Having lived through 7 years of illegal government surveillance and harassment (the most psychotic people around!), and having spent time in some of the most complicated societies in the world, I do catch onto the many games that people play, unbeknownst to them, but I never retaliate because: a) I have a naive belief in integrity and Canadian decency; and b) I’m simply not good at setting traps, game-playing, and baiting people, which our survival-of-the-fittest society thrives on. Frankly, my heart is now so battered and bruised it doesn’t even know which way to turn anymore.
The bottom line is: I *trigger* people, and they *trigger* me. I live in a constant vortex. (December 17, 2018)

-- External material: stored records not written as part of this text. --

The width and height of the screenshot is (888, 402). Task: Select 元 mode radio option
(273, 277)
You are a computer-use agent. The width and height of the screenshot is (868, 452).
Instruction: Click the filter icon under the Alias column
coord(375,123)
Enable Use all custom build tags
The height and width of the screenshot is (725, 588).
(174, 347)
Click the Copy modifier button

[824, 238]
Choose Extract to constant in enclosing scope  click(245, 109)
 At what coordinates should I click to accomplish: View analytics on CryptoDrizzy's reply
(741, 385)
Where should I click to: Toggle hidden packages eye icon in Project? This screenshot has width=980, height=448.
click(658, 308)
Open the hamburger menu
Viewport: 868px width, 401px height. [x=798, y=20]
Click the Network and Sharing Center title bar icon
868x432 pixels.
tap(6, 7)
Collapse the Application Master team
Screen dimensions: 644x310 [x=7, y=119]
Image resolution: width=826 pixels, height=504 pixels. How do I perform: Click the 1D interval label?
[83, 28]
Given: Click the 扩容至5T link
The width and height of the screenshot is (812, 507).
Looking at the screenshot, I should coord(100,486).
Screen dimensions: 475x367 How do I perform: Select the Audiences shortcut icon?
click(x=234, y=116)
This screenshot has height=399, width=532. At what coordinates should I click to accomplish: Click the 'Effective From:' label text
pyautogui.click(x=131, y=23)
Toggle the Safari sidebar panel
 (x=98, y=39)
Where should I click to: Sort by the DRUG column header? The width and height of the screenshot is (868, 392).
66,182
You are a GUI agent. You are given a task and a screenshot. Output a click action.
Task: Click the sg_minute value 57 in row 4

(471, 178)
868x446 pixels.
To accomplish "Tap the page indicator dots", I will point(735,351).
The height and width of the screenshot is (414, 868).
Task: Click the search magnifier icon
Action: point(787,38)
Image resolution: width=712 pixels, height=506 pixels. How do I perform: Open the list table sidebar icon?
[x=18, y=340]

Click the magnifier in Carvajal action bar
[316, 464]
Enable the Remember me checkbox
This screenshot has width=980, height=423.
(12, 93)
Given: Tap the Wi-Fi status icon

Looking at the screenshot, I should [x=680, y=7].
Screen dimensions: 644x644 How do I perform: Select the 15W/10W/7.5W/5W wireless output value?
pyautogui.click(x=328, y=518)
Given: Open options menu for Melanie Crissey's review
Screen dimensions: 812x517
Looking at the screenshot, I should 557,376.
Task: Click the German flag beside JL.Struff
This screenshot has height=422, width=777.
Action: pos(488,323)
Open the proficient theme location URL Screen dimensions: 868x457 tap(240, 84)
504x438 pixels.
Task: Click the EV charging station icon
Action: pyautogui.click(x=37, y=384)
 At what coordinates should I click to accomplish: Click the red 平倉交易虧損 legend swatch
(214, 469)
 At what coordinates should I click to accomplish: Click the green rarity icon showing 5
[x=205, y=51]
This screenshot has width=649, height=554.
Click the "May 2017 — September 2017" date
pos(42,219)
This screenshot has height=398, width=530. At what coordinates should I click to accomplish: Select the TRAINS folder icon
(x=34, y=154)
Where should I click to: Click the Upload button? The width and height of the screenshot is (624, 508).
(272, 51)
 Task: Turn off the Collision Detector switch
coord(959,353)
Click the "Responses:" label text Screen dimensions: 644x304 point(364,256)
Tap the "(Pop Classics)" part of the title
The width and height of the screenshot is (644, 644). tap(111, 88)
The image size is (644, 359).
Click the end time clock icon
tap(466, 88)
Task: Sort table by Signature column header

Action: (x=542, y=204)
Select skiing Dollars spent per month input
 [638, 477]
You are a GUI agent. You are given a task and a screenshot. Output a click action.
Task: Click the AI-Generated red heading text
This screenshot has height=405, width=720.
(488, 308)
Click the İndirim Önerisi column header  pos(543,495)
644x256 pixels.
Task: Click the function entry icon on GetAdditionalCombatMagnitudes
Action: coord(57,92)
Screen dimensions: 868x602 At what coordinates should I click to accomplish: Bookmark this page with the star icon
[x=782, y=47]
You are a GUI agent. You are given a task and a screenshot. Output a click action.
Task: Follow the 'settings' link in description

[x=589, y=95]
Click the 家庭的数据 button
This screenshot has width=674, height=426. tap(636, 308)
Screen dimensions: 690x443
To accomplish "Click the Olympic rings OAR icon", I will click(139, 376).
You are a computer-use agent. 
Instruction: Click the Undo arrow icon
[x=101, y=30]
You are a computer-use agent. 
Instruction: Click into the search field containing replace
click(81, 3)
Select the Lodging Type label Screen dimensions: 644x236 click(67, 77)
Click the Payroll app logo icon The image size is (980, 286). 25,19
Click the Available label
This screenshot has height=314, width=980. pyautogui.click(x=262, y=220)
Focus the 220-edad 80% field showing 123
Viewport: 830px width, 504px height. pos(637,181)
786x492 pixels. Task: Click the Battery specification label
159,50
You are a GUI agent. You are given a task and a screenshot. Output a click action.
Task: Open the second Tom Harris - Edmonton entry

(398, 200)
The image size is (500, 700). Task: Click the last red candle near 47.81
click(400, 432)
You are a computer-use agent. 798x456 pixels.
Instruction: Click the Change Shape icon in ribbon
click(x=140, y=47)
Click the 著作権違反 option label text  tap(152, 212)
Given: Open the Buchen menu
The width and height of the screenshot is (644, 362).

NOTE 1: I’m extremely self-conscious about the fact that Chinese can be autocratic, intolerant imperialists, both within their own country and within the Asia-Pacific region, as well as here in Canada. Sometimes I’m too aware of how people *look* at me, so that I simply act and behave in ways that conform to their stereotyped perceptions about me. Hence, the presumed bigotry – people assume I’m basically a square and intolerant xenophobe. That’s why I get hyper-anxious in socially-diverse settings and immediately give off negative vibes to people. Just ask my many co-workers, past and present. But what does my hospital psychiatrist care? So long as I don’t go back into hospital, that’s all he cares about and is paid for.
NOTE 2: I use a Canon Powershot camera; basically a point-and-shoot. People at the (now-defunct) Photography Meetup always laugh at me! 🙂
PLEASE NOTE: The Header photo was not taken by me; it came with the template.